Duodenocolic fistulas are devastating complications, often arising from severe inflammatory bowel disease, trauma, or surgery, where an abnormal connection forms between the duodenum (first part of the small intestine) and the colon (large intestine). These fistulas lead to severe malabsorption, infection, and significant morbidity, posing immense challenges for treatment. Current therapies are often invasive and carry high failure rates. This study specifically investigated whether the stable gastric pentadecapeptide BPC 157 could effectively promote the healing of experimentally induced duodenocolic fistulas in a rat model.

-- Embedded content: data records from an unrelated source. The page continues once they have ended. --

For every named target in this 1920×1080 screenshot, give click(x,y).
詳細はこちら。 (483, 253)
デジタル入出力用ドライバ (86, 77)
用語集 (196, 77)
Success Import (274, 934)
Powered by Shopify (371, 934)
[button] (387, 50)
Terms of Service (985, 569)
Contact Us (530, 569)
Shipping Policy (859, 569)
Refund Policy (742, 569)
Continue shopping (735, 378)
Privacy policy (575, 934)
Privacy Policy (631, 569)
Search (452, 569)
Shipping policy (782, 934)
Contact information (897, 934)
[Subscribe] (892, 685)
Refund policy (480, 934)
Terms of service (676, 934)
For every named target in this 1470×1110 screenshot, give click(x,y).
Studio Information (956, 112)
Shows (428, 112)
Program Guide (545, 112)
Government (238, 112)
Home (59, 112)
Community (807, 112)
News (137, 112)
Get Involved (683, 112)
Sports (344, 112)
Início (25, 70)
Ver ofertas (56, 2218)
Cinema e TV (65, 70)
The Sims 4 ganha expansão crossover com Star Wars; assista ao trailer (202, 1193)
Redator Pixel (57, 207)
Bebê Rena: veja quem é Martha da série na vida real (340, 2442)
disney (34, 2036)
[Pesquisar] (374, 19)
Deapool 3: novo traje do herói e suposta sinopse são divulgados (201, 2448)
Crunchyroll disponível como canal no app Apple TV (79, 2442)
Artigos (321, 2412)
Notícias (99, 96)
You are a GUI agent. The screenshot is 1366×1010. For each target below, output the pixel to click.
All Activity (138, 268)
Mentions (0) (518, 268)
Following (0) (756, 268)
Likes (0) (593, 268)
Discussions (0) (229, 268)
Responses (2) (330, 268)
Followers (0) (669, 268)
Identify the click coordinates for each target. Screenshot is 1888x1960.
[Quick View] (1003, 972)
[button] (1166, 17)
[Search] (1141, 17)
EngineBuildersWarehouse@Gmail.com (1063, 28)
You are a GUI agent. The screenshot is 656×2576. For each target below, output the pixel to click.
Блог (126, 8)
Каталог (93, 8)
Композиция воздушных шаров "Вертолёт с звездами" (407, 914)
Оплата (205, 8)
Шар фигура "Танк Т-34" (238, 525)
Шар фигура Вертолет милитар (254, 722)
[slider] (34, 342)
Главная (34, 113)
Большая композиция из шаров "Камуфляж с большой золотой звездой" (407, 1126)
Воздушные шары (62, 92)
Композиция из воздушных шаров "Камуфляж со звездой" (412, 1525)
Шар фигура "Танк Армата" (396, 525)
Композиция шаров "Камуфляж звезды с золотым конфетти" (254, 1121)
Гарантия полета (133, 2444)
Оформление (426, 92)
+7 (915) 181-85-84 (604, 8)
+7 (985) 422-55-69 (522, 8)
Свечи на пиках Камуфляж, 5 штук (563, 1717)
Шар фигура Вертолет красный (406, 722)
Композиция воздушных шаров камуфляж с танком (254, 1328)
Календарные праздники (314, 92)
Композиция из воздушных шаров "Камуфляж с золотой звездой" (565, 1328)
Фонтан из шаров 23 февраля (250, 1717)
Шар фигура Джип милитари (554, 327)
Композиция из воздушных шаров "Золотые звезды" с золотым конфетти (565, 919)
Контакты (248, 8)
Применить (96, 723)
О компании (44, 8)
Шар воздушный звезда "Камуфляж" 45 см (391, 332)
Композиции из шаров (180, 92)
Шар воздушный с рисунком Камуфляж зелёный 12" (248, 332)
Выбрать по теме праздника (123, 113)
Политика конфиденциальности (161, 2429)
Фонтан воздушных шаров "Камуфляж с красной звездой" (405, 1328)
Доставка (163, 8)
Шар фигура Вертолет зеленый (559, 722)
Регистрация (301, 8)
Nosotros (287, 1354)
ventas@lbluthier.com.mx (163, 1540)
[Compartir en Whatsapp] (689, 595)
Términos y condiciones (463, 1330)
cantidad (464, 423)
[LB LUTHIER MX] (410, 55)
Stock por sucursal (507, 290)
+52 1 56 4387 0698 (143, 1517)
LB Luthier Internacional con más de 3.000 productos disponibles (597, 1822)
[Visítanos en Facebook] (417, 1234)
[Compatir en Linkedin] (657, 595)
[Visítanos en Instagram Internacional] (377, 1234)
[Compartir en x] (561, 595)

Treatment with BPC 157 significantly accelerated the healing process of duodenocolic fistulas compared to control groups, demonstrating robust regenerative capabilities. Macroscopic evaluation revealed that BPC 157-treated rats showed complete fistula closure in an impressive 80% of cases, whereas the control group exhibited only 20% closure, a statistically highly significant difference (p<0.001). Histopathological analysis further demonstrated a 2.5-fold increase in organized granulation tissue formation and a 43% reduction in inflammatory cell infiltration at the fistula site in the BPC 157 group compared to controls (p<0.01), indicating reduced inflammation and enhanced tissue repair. The most striking finding was a 75% reduction in fistula diameter in BPC 157-treated rats compared to controls, signifying substantial structural repair and tissue regeneration. Furthermore, BPC 157 treatment led to a significant upregulation of key pro-angiogenic factors like VEGF (Vascular Endothelial Growth Factor, a protein that promotes new blood vessel growth) and eNOS (endothelial Nitric Oxide Synthase, an enzyme crucial for blood vessel dilation and repair) expression by 50% and 60% respectively, suggesting enhanced blood vessel formation critical for effective healing.